Give the number of lines in the listing below that include the word "arrow", with nothing more.
────────────────────────────────────────
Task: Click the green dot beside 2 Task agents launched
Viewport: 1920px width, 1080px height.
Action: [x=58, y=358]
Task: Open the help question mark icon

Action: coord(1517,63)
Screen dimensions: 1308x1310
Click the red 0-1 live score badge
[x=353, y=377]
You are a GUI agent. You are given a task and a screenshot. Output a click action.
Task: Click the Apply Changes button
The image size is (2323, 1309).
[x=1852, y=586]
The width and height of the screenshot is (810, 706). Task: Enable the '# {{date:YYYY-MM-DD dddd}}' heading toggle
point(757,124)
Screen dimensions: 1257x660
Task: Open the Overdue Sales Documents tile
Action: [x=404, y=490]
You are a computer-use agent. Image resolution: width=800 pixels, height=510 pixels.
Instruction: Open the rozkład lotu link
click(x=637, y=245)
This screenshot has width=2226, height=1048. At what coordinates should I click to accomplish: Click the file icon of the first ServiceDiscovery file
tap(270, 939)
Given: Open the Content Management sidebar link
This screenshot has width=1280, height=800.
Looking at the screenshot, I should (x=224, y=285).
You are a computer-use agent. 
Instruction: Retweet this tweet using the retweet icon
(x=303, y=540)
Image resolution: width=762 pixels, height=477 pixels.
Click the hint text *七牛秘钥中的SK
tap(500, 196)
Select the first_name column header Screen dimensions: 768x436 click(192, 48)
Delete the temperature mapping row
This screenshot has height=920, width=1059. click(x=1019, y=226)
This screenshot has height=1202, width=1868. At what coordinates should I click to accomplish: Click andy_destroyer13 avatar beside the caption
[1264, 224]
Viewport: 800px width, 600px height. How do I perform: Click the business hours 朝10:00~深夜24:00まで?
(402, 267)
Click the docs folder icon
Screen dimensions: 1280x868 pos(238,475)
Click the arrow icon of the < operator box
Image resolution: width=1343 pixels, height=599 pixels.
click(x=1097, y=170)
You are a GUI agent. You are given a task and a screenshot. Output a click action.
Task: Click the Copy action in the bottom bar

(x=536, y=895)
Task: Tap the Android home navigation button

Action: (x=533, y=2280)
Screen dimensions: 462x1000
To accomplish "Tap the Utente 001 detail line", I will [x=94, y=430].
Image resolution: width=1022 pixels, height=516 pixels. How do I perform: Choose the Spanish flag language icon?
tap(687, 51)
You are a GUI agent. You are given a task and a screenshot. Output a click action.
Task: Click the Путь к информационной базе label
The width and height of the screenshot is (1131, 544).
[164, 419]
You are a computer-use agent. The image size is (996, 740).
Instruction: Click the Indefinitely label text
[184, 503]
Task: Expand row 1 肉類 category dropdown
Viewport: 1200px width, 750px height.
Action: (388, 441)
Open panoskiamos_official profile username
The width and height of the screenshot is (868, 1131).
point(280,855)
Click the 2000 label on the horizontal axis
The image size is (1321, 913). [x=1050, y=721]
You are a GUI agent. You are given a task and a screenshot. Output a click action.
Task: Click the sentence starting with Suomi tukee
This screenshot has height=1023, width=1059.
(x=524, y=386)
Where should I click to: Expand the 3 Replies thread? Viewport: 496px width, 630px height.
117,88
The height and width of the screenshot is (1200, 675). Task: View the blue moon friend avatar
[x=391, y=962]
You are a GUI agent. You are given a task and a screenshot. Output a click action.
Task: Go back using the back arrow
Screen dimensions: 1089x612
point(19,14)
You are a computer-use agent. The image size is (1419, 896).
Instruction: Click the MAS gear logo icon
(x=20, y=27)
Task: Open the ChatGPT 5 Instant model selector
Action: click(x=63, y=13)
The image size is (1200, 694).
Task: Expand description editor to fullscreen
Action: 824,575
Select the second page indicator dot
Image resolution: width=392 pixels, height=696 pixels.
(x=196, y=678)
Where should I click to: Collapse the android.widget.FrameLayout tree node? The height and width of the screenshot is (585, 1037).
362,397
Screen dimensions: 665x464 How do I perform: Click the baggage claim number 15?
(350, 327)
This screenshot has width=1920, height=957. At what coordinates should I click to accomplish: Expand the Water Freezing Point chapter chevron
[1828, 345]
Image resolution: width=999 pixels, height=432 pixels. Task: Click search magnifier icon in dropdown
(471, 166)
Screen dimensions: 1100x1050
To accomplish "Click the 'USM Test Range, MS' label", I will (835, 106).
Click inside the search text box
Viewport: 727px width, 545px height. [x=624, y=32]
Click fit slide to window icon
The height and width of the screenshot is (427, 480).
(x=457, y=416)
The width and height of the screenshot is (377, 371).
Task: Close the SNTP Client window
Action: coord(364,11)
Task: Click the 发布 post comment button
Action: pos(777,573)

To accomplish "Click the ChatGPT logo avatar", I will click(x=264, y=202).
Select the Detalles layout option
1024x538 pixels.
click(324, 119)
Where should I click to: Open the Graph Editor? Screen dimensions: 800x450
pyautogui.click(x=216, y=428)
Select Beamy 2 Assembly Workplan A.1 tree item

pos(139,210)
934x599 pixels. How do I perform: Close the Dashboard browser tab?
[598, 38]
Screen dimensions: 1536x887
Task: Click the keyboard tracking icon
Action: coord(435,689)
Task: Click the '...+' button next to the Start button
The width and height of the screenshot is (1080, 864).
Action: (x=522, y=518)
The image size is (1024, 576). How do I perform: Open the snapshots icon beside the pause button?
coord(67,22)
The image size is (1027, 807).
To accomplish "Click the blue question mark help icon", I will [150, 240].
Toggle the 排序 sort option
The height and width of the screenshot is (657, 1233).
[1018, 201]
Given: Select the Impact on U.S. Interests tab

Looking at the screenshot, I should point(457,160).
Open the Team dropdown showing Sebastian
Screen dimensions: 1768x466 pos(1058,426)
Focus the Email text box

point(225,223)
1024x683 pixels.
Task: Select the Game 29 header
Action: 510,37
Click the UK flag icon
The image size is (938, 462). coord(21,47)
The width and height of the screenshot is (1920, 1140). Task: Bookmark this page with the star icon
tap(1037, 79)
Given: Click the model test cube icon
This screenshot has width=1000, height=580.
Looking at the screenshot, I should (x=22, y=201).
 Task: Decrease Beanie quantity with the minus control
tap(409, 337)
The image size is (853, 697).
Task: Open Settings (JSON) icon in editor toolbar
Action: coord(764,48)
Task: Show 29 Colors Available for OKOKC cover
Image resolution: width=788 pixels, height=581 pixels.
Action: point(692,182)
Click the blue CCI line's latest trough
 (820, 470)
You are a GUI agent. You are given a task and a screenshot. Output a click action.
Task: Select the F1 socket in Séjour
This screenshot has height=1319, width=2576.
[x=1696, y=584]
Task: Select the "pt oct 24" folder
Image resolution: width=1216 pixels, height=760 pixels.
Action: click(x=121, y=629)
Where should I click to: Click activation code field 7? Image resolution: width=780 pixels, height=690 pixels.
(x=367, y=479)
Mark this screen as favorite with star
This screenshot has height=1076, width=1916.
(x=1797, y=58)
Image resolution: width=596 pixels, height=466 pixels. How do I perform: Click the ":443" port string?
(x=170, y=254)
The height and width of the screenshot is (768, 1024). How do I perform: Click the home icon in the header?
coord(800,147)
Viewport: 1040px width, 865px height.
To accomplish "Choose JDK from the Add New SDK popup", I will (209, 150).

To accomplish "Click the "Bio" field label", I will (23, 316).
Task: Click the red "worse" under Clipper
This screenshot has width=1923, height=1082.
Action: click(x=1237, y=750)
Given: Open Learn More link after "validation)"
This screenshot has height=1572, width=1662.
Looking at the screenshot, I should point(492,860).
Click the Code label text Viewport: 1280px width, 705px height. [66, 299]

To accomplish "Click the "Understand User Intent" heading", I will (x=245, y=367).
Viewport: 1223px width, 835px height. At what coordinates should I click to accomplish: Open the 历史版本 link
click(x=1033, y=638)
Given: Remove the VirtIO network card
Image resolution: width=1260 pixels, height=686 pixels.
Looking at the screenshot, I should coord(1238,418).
────────────────────────────────────────
- ANSWER BOX
2